### WORK TASK
Return each line of the listing exactly as written.

### DATA UNDER STUDY
■ ■ ■ ■ ■ ■ ■

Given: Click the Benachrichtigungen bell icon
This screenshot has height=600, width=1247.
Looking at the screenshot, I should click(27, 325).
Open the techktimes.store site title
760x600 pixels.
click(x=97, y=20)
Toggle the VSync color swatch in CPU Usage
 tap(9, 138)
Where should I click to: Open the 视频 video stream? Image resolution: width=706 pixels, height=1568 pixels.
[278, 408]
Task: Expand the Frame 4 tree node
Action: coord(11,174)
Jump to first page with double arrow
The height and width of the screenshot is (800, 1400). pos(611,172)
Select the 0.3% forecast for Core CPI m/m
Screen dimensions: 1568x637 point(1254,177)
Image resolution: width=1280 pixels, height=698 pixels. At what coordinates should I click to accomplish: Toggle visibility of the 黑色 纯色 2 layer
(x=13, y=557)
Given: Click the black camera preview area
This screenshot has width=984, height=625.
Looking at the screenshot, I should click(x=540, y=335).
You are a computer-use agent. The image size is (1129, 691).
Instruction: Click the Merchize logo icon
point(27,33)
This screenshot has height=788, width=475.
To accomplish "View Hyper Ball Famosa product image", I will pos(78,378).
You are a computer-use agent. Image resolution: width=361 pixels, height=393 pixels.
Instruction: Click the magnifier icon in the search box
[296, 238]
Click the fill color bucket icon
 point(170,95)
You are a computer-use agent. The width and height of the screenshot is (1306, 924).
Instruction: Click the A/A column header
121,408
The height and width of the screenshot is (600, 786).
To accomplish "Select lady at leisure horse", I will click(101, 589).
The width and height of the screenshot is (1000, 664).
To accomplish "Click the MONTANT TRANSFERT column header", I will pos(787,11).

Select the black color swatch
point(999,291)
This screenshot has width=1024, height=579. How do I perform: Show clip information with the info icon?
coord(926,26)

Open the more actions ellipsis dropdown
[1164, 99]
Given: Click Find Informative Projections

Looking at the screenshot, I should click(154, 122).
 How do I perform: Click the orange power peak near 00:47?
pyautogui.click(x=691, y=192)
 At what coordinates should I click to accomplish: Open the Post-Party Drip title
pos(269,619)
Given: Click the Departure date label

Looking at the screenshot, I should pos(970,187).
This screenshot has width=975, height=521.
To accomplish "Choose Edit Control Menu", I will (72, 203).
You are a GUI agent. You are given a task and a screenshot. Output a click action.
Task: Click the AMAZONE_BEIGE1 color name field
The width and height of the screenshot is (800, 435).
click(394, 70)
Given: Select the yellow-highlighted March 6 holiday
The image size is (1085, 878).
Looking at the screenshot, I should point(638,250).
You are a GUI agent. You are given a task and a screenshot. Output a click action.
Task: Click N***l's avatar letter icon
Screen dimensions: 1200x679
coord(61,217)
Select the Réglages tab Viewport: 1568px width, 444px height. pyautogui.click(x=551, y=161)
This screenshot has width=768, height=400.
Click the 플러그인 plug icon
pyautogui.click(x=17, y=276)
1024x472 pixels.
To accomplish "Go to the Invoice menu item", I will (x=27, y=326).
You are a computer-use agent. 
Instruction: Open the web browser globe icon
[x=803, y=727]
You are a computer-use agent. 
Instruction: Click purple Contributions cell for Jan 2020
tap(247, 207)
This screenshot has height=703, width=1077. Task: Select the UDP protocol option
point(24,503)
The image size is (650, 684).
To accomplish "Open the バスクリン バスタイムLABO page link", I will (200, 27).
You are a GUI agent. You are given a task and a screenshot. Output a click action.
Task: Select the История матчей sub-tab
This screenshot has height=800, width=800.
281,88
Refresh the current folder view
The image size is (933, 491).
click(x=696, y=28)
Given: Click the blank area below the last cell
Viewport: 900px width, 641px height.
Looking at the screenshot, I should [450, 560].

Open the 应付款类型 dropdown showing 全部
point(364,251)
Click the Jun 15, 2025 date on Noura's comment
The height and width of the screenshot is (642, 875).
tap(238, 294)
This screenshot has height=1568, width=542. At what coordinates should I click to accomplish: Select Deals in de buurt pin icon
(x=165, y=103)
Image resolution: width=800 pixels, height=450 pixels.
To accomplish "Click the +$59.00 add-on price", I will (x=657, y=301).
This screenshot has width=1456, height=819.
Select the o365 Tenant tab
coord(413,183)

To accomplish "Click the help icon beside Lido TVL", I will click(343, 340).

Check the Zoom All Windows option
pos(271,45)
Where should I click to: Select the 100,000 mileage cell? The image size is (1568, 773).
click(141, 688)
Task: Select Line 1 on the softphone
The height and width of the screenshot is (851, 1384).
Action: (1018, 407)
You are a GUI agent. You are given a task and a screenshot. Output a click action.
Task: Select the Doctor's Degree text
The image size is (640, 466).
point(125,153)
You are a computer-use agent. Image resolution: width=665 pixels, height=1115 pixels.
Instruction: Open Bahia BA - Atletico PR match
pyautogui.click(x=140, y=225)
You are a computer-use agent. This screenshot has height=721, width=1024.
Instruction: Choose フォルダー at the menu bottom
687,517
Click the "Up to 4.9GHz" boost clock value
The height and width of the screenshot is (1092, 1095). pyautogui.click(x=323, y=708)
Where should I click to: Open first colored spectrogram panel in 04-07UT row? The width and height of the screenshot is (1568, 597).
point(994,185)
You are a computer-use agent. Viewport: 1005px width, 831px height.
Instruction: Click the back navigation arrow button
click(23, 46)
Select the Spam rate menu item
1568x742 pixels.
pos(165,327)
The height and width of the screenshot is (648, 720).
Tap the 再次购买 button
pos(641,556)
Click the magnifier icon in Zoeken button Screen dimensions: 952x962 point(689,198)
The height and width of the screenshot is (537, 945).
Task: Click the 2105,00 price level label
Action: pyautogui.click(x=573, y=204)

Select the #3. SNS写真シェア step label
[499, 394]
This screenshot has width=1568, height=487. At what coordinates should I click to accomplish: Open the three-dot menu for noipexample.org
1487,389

■ ■ ■ ■ ■ ■ ■

### RESPONSE TO THE TASK
Given: Click the Benachrichtigungen bell icon
This screenshot has height=600, width=1247.
Looking at the screenshot, I should click(27, 325).
Open the techktimes.store site title
760x600 pixels.
click(x=97, y=20)
Toggle the VSync color swatch in CPU Usage
 tap(9, 138)
Where should I click to: Open the 视频 video stream? Image resolution: width=706 pixels, height=1568 pixels.
[278, 408]
Task: Expand the Frame 4 tree node
Action: coord(11,174)
Jump to first page with double arrow
The height and width of the screenshot is (800, 1400). pos(611,172)
Select the 0.3% forecast for Core CPI m/m
Screen dimensions: 1568x637 point(1254,177)
Image resolution: width=1280 pixels, height=698 pixels. At what coordinates should I click to accomplish: Toggle visibility of the 黑色 纯色 2 layer
(x=13, y=557)
Given: Click the black camera preview area
This screenshot has width=984, height=625.
Looking at the screenshot, I should click(x=540, y=335).
You are a computer-use agent. The image size is (1129, 691).
Instruction: Click the Merchize logo icon
point(27,33)
This screenshot has height=788, width=475.
To accomplish "View Hyper Ball Famosa product image", I will pos(78,378).
You are a computer-use agent. Image resolution: width=361 pixels, height=393 pixels.
Instruction: Click the magnifier icon in the search box
[296, 238]
Click the fill color bucket icon
 point(170,95)
You are a computer-use agent. The width and height of the screenshot is (1306, 924).
Instruction: Click the A/A column header
121,408
The height and width of the screenshot is (600, 786).
To accomplish "Select lady at leisure horse", I will click(101, 589).
The width and height of the screenshot is (1000, 664).
To accomplish "Click the MONTANT TRANSFERT column header", I will pos(787,11).

Select the black color swatch
point(999,291)
This screenshot has width=1024, height=579. How do I perform: Show clip information with the info icon?
coord(926,26)

Open the more actions ellipsis dropdown
[1164, 99]
Given: Click Find Informative Projections

Looking at the screenshot, I should click(154, 122).
 How do I perform: Click the orange power peak near 00:47?
pyautogui.click(x=691, y=192)
 At what coordinates should I click to accomplish: Open the Post-Party Drip title
pos(269,619)
Given: Click the Departure date label

Looking at the screenshot, I should pos(970,187).
This screenshot has width=975, height=521.
To accomplish "Choose Edit Control Menu", I will (72, 203).
You are a GUI agent. You are given a task and a screenshot. Output a click action.
Task: Click the AMAZONE_BEIGE1 color name field
The width and height of the screenshot is (800, 435).
click(394, 70)
Given: Select the yellow-highlighted March 6 holiday
The image size is (1085, 878).
Looking at the screenshot, I should point(638,250).
You are a GUI agent. You are given a task and a screenshot. Output a click action.
Task: Click N***l's avatar letter icon
Screen dimensions: 1200x679
coord(61,217)
Select the Réglages tab Viewport: 1568px width, 444px height. pyautogui.click(x=551, y=161)
This screenshot has width=768, height=400.
Click the 플러그인 plug icon
pyautogui.click(x=17, y=276)
1024x472 pixels.
To accomplish "Go to the Invoice menu item", I will (x=27, y=326).
You are a computer-use agent. 
Instruction: Open the web browser globe icon
[x=803, y=727]
You are a computer-use agent. 
Instruction: Click purple Contributions cell for Jan 2020
tap(247, 207)
This screenshot has height=703, width=1077. Task: Select the UDP protocol option
point(24,503)
The image size is (650, 684).
To accomplish "Open the バスクリン バスタイムLABO page link", I will (200, 27).
You are a GUI agent. You are given a task and a screenshot. Output a click action.
Task: Select the История матчей sub-tab
This screenshot has height=800, width=800.
281,88
Refresh the current folder view
The image size is (933, 491).
click(x=696, y=28)
Given: Click the blank area below the last cell
Viewport: 900px width, 641px height.
Looking at the screenshot, I should [450, 560].

Open the 应付款类型 dropdown showing 全部
point(364,251)
Click the Jun 15, 2025 date on Noura's comment
The height and width of the screenshot is (642, 875).
tap(238, 294)
This screenshot has height=1568, width=542. At what coordinates should I click to accomplish: Select Deals in de buurt pin icon
(x=165, y=103)
Image resolution: width=800 pixels, height=450 pixels.
To accomplish "Click the +$59.00 add-on price", I will (x=657, y=301).
This screenshot has width=1456, height=819.
Select the o365 Tenant tab
coord(413,183)

To accomplish "Click the help icon beside Lido TVL", I will click(343, 340).

Check the Zoom All Windows option
pos(271,45)
Where should I click to: Select the 100,000 mileage cell? The image size is (1568, 773).
click(141, 688)
Task: Select Line 1 on the softphone
The height and width of the screenshot is (851, 1384).
Action: (1018, 407)
You are a GUI agent. You are given a task and a screenshot. Output a click action.
Task: Select the Doctor's Degree text
The image size is (640, 466).
point(125,153)
You are a computer-use agent. Image resolution: width=665 pixels, height=1115 pixels.
Instruction: Open Bahia BA - Atletico PR match
pyautogui.click(x=140, y=225)
You are a computer-use agent. This screenshot has height=721, width=1024.
Instruction: Choose フォルダー at the menu bottom
687,517
Click the "Up to 4.9GHz" boost clock value
The height and width of the screenshot is (1092, 1095). pyautogui.click(x=323, y=708)
Where should I click to: Open first colored spectrogram panel in 04-07UT row? The width and height of the screenshot is (1568, 597).
point(994,185)
You are a computer-use agent. Viewport: 1005px width, 831px height.
Instruction: Click the back navigation arrow button
click(23, 46)
Select the Spam rate menu item
1568x742 pixels.
pos(165,327)
The height and width of the screenshot is (648, 720).
Tap the 再次购买 button
pos(641,556)
Click the magnifier icon in Zoeken button Screen dimensions: 952x962 point(689,198)
The height and width of the screenshot is (537, 945).
Task: Click the 2105,00 price level label
Action: pyautogui.click(x=573, y=204)

Select the #3. SNS写真シェア step label
[499, 394]
This screenshot has width=1568, height=487. At what coordinates should I click to accomplish: Open the three-dot menu for noipexample.org
1487,389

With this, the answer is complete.